Start with the banks
Well, it’s official. After months of speculation, the Bank of Canada announced that it would be increasing its overnight lending rate by 0.25%. This brings the rate to 0.5%. Economists anticipate that this is only the first raise of many. Although this may sound like bad news, it’s actually great news for banks. Historically, banks (and other companies in the financial sector) have seen a widening in profit margins as interest rates rise. As such, buying shares of one of Canada’s top banks makes sense this month.
Of the Big Five Canadian banks, my top choice is Bank of Nova Scotia (TSX:BNS)(NYSE:BNS). It is known as a Canadian Dividend Aristocrat, after having raised its dividend distribution for more than a decade. Even more impressively, Bank of Nova Scotia hasn’t missed a dividend payment in 189 years! If you’re looking to add a dividend stock to your portfolio, Bank of Nova Scotia should be a frontrunner.
Investing should be boring
To paraphrase Warren Buffett, just because a company’s business isn’t exciting doesn’t mean its stock can’t perform incredibly over the long run. In fact, some of the best companies to hold have “boring” business models. Take insurance companies for example. These companies aren’t attracting investors because of their innovative platforms and technology. Instead, it’s the appeal of consistent cash flow. Insurance companies receive a steady and predictable source of revenue from their customers.

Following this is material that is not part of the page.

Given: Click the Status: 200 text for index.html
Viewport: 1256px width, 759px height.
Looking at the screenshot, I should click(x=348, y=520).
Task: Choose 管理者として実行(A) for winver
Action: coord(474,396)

Manulife Financial (TSX:MFC)(NYSE:MFC) stands at the top of my list, when it comes to Canadian insurance companies. With more than $1 trillion of assets under management, it’s the largest insurance company in the country. Another Canadian Dividend Aristocrat, Manulife has managed to increase its distribution for the past seven years. It currently offers investors a very attractive forward dividend yield of 5.31%.
This stock has been consistently reliable
Canadian National (TSX:CNR)(NYSE:CNI) has been in business for more than a century. Since its founding, it has played a crucial role as the backbone of Canada’s economy. It may be fair to say that Canada wouldn’t be the same country we know it as today without the services that Canadian National provides. This is a very strong company that could continue to be in high demand over the next decade. There are no viable methods to transport large quantities of goods long distances other than via rail.
Like the other two companies mentioned previously, Canadian National is listed as a Canadian Dividend Aristocrat. Its dividend-growth streak stands at 25 years, making it a top 10 company in Canada in that regard. Although its forward dividend yield is quite low (1.93%), so is its payout ratio (35.7%). This suggests that Canadian National has enough room to continue comfortably increasing its distributions in the future.